Nelle ultime ore, dunque, le tessere stanno andando tutte al loro posto. Pure nei passaggi più formali, ma non meno essenziali. Per esempio con l'intenzione da parte dei consulenti di Bondi di mostrare una parte consistente della prima bozza del piano industriale all'ufficio legislativo del Governo. Il piano industriale, il cui work in progress si sta completando ora dopo ora, è - seppur nella forma ancora parziale di una prima bozza - per la prima volta al vaglio dell'Esecutivo Renzi. Quando il piano sarà completato - questione di una, massimo due settimane - Bondi lo girerà ai Riva. I quali, entro dieci giorni, potranno dare valutazioni. Bondi avrà il potere di accoglierle o di rifiutarle. A quel Bondi girerà il piano al ministro Guidi, la quale a sua volta lo indirizzerà al Consiglio dei ministri, che lo delibererà con un apposito proprio decreto.

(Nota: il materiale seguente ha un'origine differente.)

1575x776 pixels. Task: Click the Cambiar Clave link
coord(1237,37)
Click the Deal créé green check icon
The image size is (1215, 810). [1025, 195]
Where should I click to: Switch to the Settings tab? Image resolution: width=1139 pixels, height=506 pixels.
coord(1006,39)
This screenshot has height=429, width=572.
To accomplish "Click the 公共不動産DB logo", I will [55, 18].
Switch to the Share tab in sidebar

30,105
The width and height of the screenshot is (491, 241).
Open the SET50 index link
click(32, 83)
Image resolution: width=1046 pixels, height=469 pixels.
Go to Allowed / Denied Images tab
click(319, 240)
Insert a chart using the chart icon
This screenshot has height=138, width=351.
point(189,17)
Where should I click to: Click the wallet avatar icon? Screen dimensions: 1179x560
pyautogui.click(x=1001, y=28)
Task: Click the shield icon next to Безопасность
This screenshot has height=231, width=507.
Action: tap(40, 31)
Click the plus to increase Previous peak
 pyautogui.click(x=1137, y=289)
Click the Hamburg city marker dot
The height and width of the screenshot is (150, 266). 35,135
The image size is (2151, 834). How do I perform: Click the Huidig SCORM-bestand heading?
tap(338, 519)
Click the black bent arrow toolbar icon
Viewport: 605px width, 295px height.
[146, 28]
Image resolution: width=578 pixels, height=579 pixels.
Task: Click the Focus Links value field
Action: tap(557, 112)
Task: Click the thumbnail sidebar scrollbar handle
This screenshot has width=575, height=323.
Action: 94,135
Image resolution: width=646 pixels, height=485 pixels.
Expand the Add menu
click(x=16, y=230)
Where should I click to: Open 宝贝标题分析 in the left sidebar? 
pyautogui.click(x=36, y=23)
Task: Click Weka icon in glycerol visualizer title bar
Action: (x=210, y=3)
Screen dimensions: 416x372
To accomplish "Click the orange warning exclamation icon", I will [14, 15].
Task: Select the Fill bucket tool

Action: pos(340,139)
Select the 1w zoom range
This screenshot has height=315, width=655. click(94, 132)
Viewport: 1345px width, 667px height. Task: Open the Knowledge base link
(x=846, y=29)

In realtà, una ipotetica pietra di inciampo potrebbe essere rappresentata dal fatto che il piano ambientale, che dal punto di vista "logico" precede il piano industriale, non è ancora stato pubblicato dalla Gazzetta Ufficiale: manca il via libera della Corte dei Conti, la quale deve dare una valutazione dato che la forma assunta dal piano ambientale è quella di un decreto della presidenza del Consiglio dei ministri. Dunque, come spesso capita in Italia, le cose non sono affatto lisce. In ogni caso, ora la palla è ora in mano alla famiglia Riva che, in tutti questi mesi, ha scelto il più rigoroso dei silenzi, preferendo non manifestare mai - in pubblico - le proprie valutazioni sull'operato di Bondi, da essa nominato amministratore delegato nell'aprile 2012 e poi, due mesi dopo - nel giugno 2012 - trasformato in commissario dal Governo Letta. Un silenzio sulle scelte economiche e industriali del commissario che è stato scelto anche per riportare l'intero conflitto - esplosivo dal punto di vista economico e sociale, ambientale e sindacale - nell'alveo dell'asettico confronto giudiziario. Comunque sia, nell'arco di poche settimane si dovrebbe sapere quale direzione prenderà questa vicenda che sta condizionando da più di un anno e mezzo la vita pubblica italiana: il rapporto fra impresa e magistratura, gli equilibri nella fornitura di acciaio per la manifattura italiana nel suo complesso, il legame fra lavoro e salute. Nel senso che, a quel punto, di fronte al piano elaborato da Bondi, basato sulla conversione sul metano e su una reindustrializzazione dell'impianto di Taranto radicali e mai sperimentati prima in Europa, i Riva dovranno dire che cosa ne pensano.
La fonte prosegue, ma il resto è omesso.